Sources who have spoken to Reid’s campaign say that his 38% Nevada approval rating, his 5% Kos straw poll approval rating and our phone bank to progressives in Nevada had an impact on his decision to fight the White House and include a public option in a final Senate bill.  But let’s extend the timeline a bit further, just for kicks.

September 17, at the AFL-CIO convention, Gerry McEntee leads the crowd in the chant of “bullshit” over the Baucus bill:

September 17, Richard Trumka announces that Unite-HERE will return to the AFL-CIO fold.

Say what?

Well, perhaps it’s just coincidence.  But on August 18, Richard Trumka told Sam Stein that the AFL-CIO may “pull its support from Democrats who don’t fight for a government-run insurance plan.”  Reid didn’t seem to care.

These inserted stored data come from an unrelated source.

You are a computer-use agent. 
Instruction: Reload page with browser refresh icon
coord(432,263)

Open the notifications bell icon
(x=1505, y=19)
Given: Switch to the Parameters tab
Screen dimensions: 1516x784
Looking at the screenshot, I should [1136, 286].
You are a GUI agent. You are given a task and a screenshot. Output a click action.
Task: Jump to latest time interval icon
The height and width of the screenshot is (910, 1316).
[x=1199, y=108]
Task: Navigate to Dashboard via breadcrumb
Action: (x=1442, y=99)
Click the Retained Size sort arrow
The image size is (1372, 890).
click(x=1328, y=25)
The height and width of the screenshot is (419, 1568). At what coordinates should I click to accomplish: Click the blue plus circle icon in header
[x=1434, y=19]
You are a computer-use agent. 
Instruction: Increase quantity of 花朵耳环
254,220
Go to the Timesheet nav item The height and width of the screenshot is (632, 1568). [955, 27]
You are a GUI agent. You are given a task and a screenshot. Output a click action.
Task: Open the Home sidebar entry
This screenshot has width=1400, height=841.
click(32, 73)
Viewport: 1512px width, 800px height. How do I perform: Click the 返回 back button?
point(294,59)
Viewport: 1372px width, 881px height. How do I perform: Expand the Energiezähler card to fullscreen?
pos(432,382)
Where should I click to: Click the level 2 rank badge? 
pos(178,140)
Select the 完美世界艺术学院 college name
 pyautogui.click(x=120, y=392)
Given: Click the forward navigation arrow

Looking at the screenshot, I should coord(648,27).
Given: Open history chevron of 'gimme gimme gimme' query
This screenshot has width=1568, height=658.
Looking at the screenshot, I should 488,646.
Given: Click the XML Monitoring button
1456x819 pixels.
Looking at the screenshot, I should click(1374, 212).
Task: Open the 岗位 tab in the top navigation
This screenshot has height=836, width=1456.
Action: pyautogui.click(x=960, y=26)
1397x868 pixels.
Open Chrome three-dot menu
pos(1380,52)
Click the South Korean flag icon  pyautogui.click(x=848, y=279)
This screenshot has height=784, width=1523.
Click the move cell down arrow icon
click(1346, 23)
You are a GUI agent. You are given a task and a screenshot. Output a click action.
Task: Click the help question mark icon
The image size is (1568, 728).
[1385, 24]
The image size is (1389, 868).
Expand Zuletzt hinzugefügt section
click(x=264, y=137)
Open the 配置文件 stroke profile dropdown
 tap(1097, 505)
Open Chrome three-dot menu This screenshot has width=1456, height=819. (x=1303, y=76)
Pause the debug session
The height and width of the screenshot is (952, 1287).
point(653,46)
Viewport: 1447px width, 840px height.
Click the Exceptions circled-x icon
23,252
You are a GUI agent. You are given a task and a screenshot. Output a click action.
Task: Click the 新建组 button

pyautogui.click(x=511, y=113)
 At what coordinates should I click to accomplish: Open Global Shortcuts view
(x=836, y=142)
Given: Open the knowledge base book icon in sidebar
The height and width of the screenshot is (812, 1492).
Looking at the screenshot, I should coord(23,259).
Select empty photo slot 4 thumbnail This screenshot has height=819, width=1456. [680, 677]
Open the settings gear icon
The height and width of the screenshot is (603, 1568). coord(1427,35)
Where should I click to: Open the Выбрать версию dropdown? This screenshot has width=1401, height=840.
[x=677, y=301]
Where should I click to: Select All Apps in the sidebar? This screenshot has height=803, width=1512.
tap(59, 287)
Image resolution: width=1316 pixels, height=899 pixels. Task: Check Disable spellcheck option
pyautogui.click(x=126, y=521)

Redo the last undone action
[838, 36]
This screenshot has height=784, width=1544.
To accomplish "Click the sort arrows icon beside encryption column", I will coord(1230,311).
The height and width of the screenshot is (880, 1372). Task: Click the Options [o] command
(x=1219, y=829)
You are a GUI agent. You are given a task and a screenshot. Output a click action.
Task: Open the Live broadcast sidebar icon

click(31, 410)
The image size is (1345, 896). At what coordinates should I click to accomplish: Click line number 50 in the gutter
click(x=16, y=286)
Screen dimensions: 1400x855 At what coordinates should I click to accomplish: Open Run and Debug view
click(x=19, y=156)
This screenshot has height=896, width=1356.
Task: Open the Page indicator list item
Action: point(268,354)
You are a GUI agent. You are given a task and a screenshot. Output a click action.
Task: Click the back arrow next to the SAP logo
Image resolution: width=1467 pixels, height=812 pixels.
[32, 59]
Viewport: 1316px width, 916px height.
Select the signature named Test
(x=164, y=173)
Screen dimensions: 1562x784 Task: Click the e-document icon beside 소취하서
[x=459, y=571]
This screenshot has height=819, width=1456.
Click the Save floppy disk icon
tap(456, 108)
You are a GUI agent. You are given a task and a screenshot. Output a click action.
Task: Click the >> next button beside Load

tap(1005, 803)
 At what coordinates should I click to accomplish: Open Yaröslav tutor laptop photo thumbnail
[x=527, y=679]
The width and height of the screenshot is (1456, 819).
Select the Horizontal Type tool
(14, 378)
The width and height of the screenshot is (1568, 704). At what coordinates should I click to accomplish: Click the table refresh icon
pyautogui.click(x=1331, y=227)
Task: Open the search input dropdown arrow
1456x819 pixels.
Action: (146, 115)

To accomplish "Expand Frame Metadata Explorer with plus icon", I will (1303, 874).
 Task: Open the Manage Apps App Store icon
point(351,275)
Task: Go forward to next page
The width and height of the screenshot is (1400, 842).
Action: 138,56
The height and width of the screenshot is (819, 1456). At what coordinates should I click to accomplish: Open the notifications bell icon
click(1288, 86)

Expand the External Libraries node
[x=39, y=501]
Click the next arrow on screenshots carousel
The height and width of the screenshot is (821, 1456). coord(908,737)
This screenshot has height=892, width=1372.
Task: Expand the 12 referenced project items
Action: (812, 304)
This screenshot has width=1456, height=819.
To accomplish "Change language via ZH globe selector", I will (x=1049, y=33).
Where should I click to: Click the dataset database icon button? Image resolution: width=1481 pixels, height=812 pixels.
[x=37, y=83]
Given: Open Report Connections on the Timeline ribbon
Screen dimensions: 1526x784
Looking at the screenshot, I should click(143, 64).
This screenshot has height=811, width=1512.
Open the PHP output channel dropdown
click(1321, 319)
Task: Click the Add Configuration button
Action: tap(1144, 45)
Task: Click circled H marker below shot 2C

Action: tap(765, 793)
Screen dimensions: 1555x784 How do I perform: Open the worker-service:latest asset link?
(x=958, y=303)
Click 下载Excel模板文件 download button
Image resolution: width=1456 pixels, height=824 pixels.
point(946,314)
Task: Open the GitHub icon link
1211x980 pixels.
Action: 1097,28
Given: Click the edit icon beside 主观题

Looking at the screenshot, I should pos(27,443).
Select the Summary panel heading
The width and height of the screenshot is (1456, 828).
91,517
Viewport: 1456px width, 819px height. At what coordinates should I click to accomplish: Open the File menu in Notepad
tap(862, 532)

The biggest union in Nevada by far, with 60,000 members, is the Culinary Workers.  They’re a group that Reid very much needs help from in his 2010 re-election bid.  SEIU is the second largest, with 17,500 members.  The Culinary Workers are a part of Unite-HERE.  As long as Unite-HERE was part of Change to Win, the umbrella organization dominated by SEIU, Reid could probably count on their support.  But the minute they went back to the AFL-CIO things became more questionable, especially given the aggressive stance that Trumka and McEntee have taken on the public option.

So, Harry Reid is trying to list build with progressives off the public option that he is now “fighting for.”  Glad to hear it.  Because as long as reconciliation is a possibility, I doubt either the AFL-CIO or us will accept him shrugging his shoulders and saying “what can I say, Joe made me do it” as a solid excuse for ditching it.